- EXERCISE DESCRIPTION -
Scan the entries below for the word "computer". Copy out every line in which it occurs.

Segment Start: RECORDS PROVIDED

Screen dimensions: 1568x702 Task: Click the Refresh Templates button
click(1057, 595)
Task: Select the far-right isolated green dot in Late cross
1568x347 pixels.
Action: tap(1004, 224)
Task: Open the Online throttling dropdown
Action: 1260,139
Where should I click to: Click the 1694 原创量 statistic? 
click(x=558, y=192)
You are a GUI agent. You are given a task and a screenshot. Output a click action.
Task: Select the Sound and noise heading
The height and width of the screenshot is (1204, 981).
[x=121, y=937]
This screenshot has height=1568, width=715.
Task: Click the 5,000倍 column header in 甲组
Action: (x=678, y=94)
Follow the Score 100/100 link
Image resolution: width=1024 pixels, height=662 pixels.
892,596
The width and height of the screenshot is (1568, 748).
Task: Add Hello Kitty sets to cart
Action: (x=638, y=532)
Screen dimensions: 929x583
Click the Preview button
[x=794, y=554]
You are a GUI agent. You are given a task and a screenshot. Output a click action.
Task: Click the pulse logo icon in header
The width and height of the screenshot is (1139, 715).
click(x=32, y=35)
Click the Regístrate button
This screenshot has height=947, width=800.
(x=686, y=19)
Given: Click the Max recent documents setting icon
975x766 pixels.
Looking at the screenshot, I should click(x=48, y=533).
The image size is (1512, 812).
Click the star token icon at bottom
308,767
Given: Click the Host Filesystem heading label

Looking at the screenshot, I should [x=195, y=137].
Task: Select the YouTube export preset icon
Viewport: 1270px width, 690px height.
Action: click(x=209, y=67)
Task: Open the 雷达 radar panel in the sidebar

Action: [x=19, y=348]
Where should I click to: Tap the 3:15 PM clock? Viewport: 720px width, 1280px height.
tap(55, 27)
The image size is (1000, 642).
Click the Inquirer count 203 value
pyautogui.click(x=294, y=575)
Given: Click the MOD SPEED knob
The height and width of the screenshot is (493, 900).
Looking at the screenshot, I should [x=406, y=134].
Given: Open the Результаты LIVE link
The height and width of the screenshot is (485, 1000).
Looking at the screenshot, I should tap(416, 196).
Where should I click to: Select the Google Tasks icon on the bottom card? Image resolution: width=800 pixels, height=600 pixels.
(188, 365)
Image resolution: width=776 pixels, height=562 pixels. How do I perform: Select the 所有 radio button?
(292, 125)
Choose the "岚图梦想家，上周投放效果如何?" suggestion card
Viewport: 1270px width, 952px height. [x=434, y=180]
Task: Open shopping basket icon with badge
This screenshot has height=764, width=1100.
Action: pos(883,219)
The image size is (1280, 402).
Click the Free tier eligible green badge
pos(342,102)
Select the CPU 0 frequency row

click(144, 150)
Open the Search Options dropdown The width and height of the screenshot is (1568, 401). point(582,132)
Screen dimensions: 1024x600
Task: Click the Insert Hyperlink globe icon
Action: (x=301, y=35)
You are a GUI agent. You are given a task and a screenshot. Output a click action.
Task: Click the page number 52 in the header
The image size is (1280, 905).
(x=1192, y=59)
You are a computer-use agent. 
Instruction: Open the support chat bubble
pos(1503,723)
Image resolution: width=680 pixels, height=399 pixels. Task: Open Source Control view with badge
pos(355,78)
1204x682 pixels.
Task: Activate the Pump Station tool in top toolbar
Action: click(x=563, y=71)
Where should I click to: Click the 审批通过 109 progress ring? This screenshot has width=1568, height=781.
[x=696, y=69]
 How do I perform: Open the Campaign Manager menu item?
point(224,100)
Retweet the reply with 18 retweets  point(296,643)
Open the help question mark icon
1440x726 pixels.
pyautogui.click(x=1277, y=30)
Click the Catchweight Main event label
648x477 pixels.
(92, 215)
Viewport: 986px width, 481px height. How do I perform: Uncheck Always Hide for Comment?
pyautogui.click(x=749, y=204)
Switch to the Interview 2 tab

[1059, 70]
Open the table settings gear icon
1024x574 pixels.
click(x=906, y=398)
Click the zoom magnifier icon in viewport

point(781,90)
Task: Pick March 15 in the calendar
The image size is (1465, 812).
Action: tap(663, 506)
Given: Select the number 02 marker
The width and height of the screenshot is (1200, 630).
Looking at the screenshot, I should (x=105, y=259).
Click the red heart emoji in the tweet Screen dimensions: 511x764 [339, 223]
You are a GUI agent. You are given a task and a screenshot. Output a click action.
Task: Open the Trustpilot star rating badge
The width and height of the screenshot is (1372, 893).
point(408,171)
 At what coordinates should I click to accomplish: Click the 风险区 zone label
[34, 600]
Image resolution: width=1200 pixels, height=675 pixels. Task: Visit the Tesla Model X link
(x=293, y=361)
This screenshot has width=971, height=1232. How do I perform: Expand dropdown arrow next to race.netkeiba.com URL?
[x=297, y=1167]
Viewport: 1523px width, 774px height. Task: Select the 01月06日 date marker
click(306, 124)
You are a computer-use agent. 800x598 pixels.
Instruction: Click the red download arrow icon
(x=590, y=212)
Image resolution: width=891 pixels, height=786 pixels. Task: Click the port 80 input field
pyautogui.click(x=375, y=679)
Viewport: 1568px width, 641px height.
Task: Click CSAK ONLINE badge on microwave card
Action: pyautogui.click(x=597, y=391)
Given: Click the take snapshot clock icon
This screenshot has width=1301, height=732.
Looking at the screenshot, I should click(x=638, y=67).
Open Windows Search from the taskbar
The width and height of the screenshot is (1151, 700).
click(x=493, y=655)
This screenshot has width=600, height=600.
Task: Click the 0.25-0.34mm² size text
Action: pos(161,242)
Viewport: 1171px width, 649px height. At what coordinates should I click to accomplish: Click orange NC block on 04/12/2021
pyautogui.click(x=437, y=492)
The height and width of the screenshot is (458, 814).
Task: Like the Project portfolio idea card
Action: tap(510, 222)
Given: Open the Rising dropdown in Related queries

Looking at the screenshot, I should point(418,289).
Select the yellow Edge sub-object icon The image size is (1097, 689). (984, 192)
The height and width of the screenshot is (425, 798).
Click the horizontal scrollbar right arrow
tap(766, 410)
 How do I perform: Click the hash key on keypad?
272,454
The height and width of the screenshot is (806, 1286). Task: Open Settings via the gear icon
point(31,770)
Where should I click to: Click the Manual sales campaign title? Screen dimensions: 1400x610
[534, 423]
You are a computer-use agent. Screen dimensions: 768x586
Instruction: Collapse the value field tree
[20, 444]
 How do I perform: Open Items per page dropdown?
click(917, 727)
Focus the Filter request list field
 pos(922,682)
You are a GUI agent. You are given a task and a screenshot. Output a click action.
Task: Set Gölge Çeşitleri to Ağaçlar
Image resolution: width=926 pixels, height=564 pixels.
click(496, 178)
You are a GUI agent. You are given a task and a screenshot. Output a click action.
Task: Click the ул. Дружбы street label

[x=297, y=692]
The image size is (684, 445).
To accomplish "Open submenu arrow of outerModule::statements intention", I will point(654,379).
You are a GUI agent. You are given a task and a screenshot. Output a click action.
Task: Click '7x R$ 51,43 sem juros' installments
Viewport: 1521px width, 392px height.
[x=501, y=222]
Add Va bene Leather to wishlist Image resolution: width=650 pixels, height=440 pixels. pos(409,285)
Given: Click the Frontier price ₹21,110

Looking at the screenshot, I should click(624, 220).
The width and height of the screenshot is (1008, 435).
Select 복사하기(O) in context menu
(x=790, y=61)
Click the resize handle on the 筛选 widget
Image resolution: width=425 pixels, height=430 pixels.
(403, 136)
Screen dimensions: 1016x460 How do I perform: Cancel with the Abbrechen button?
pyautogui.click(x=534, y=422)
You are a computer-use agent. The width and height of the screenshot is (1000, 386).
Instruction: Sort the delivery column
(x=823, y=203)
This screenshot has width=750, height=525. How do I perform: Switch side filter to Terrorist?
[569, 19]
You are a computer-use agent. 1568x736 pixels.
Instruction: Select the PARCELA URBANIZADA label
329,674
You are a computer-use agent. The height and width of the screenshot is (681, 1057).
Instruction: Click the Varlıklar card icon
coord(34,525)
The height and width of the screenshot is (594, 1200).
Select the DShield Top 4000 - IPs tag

Segment End: RECORDS PROVIDED

- RESULT BELOW -
You are a computer-use agent. 
You are a computer-use agent. 800x598 pixels.
You are a computer-use agent. Screen dimensions: 768x586
You are a computer-use agent. The width and height of the screenshot is (1000, 386).
You are a computer-use agent. 1568x736 pixels.
You are a computer-use agent. The height and width of the screenshot is (681, 1057).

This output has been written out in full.